然而,布里奇曼将两种不同操作的结果之间的数值收敛仅视为对这两种操作所测量的内容“保留相同名称的实际理由”(布里奇曼 1927 年,16 页)。

即使在这种收敛的情况下,我们必须警惕通过使用同一个词来指代不同操作的主体而陷入概念混淆的危险。如果我们不用操作主义的良知时刻将我们引回具体的测量操作,我们可能会养成在各种不同情况下使用同一个词的懒散习惯(甚至不检查重叠领域中所需的收敛)。布里奇曼警告说:“我们的语言机制没有内置的截止点”(1959a,75 页)。同样,我们可能会被将概念表示为数字所误导,认为该概念自然地具有一个无限可扩展的刻度,因为实数线延续到无穷大。我们也很容易认为物理量必须以无限精度有意义地存在,仅仅因为我们给它们固定了一个无限可分割的数值刻度。布里奇曼发出了一个鲜明的提醒:

数学并不承认随着物理范围的增加,基本概念变得模糊,并最终完全失去物理意义,因此必须用操作上完全不同的其他概念来取代。例如,运动方程对于一颗从外部空间进入我们星系的恒星的运动和一个电子绕原子核的运动没有区别,尽管在两种情况下方程中的量的操作意义在物理上完全不同。我们的数学结构几乎迫使我们谈论电子的内部,尽管在物理上我们无法赋予这样的陈述任何意义。(布里奇曼 1927,63)

布里奇曼强调我们的概念并不会自动扩展到超出其最初定义的领域。他警告说,远离常规领域的概念很容易因缺乏适用的测量操作而变得毫无意义。在非常小的尺度上,长度的情况清楚地表明了这种危险。超出眼睛的分辨能力后,我们必须放弃尺子,转而使用各种微米计和显微镜。当我们进入原子和基本粒子的领域时,不清楚可以用什么操作来测量长度,甚至不清楚“长度”还意味着什么。

1.3 对其他物理概念的批判

在用那个令人耳目一新的对长度概念的讨论引入操作主义之后,布里奇曼发表了一系列对各种基本物理概念的批判性重新评估。他对长度的思考扩展到了对空间本质的一般评论,并且对时间概念也进行了类似的处理。他对空间和时间的观点让人想起了亨利·庞加莱和皮埃尔·杜埃姆的观点:布里奇曼指出,在经验上确定物理基本定律时必须使用时钟,而我们对时钟规律性的信心则建立在控制其机制的物理基本定律之上。假设我们试图通过测量从重物体发出的光的红移来测试广义相对论:

如果振动的原子是一个时钟,那么太阳的光就会向红外方向偏移,但我们怎么知道原子是一个时钟(有人说是,有人说不是)?如果我们发现了这种位移,我们是否从而证明了广义相对论在物理上是真实的,或者我们只是证明了原子是一个时钟,或者我们只是证明了原子与自然界其他部分之间存在一种特殊的联系,从而留下了这样的可能性,即原子既不是一个时钟,广义相对论也不是真实的?(布里奇曼 1927,72-73)

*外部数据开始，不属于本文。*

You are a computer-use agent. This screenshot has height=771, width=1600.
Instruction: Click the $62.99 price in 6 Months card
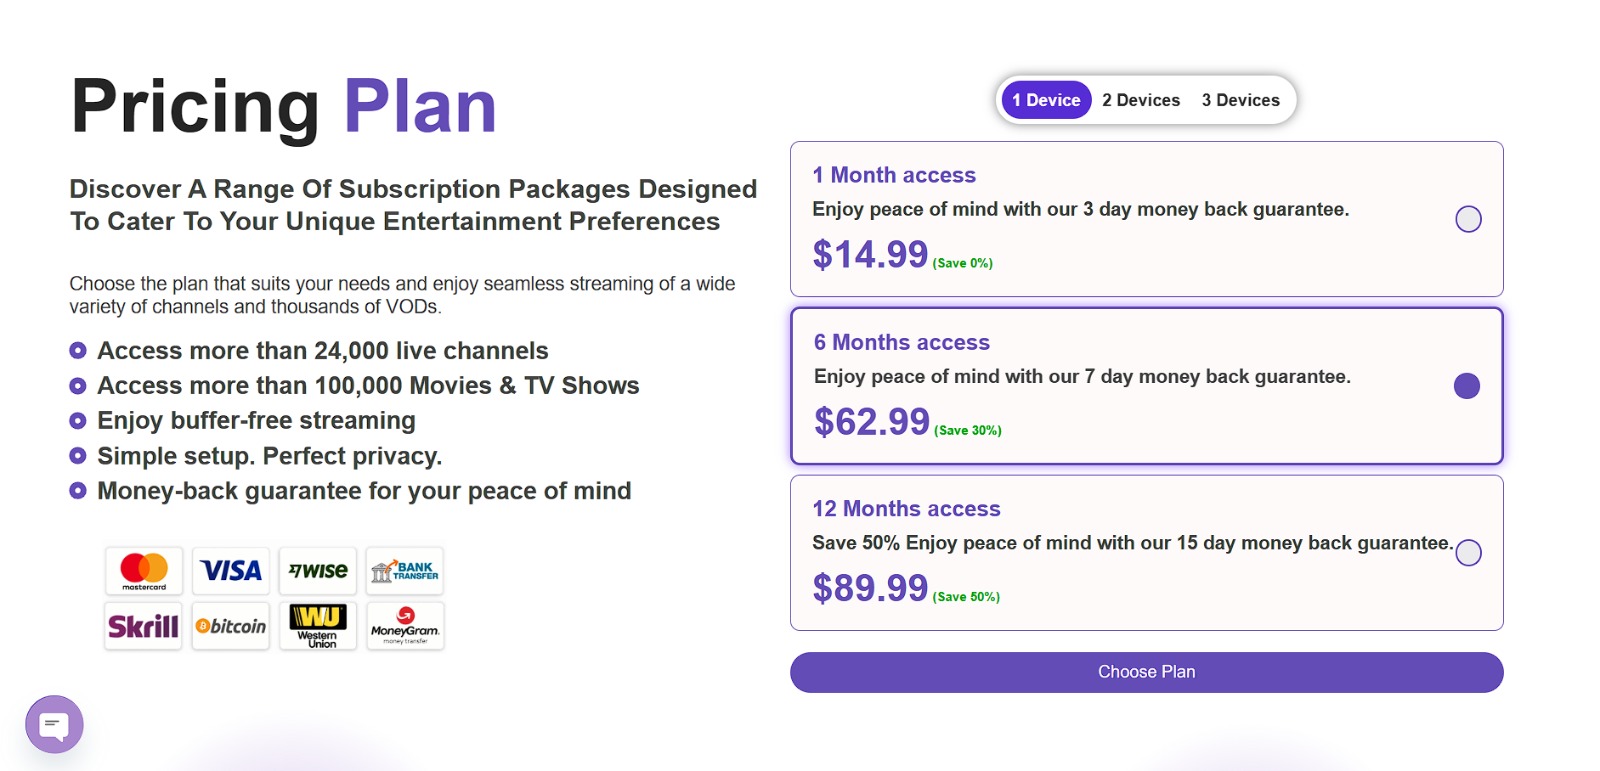pyautogui.click(x=872, y=422)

布里奇曼发现这些思考既令人解放,又令人困扰。基本的时空概念并非是唯一地由先验确定的。例如,他指出,经典力学和特殊相对论中共同的速度概念并不是唯一符合我们对速度含义的直觉的概念。考虑这个替代方案:“一个乘坐汽车的旅行者通过观察仪表板上的时钟和路上经过的里程碑来测量自己的速度。”如果我们采用这样的程序,我们会发现,如果特殊相对论关于时间膨胀是正确的,那么光的速度是无限的:根据站在路边的观察者的观察,汽车以光速行驶时,汽车上的时钟不会前进,而汽车会经过任意数量的里程碑。这种速度的替代概念将具有“给予物体无限能量后可以赋予它们的速度没有限制”的优势,这在直觉上是“自然而简单的”。但是,将无限的速度赋予光也是“非常不自然的,特别是如果我们倾向于中介观点。”因此,存在一个困境:“各种现象不能同时简单地处理。”(布里奇曼,1927 年,98-100 页)

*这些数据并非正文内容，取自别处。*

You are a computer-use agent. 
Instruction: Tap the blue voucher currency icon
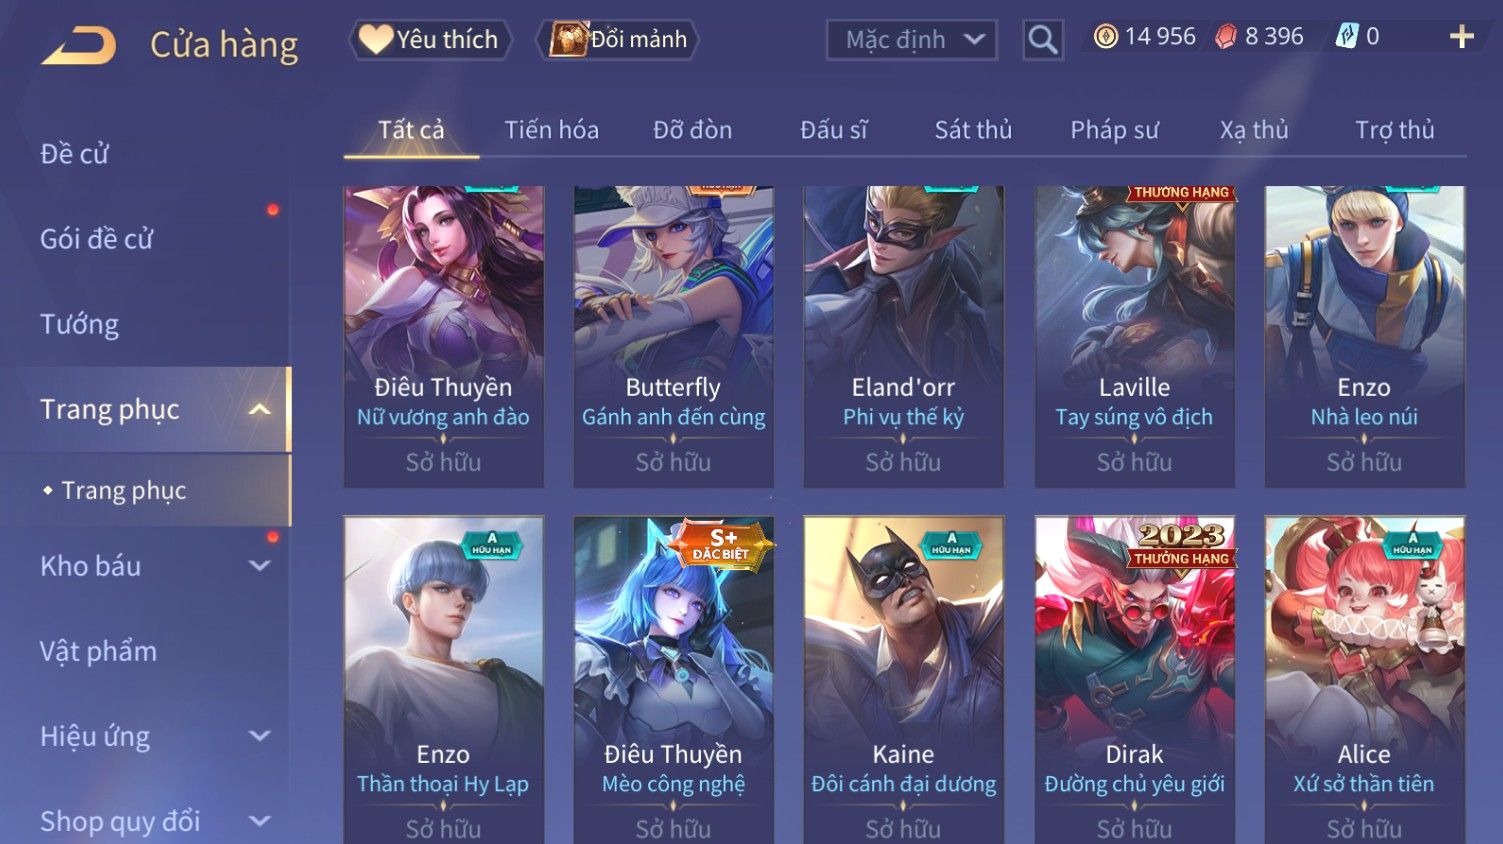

在《现代物理学逻辑》的后半部分,布里奇曼对力、质量、能量、光和场的概念以及热力学、相对论和量子力学的理论进行了一系列引人入胜的讨论。这些思想在他余下的几十年中得到了进一步的发展,并被收集在随后的几卷著作中,包括《物理理论的本质》(1936 年)、《热力学的本质》(1941 年)、《物理学家的反思》(1950 年,第二版 1955 年)、《我们某些物理概念的本质》(1952 年)和《事物的本质》(1959a 年)。布里奇曼对经典物理学中熟悉的概念进行了深入的研究,检查它们在经典物理学的创造者所不熟悉的现象领域中是否保留了操作意义。在某些情况下,他的分析表明,即使在它们最初被创造的背景下,经典概念在操作上也是不可靠的。生命的后期,他表示他最初涉足哲学是因为他对物理学感到“不安”,特别是电动力学和热力学,其中“即使是被公认为物理学领袖的人对其基本理解也是不足够的”(布里奇曼 1959b,519)。相比之下,他认为整体上量子理论的当代发展朝着正确的方向发展,特别是在维尔纳·海森堡的版本中,它放弃了在不适用的情况下的经典概念(例如,电子的时空轨道),并在新的现象领域中创造了具有明确操作意义的新概念。然而,他对尼尔斯·玻尔的观点并不完全满意,即物理学的所有操作都需要用“日常生活或现代哲学的宏观语言”来解释;相反,他认为我们需要发展一种“更充分的宏观语言”(1959b,526)。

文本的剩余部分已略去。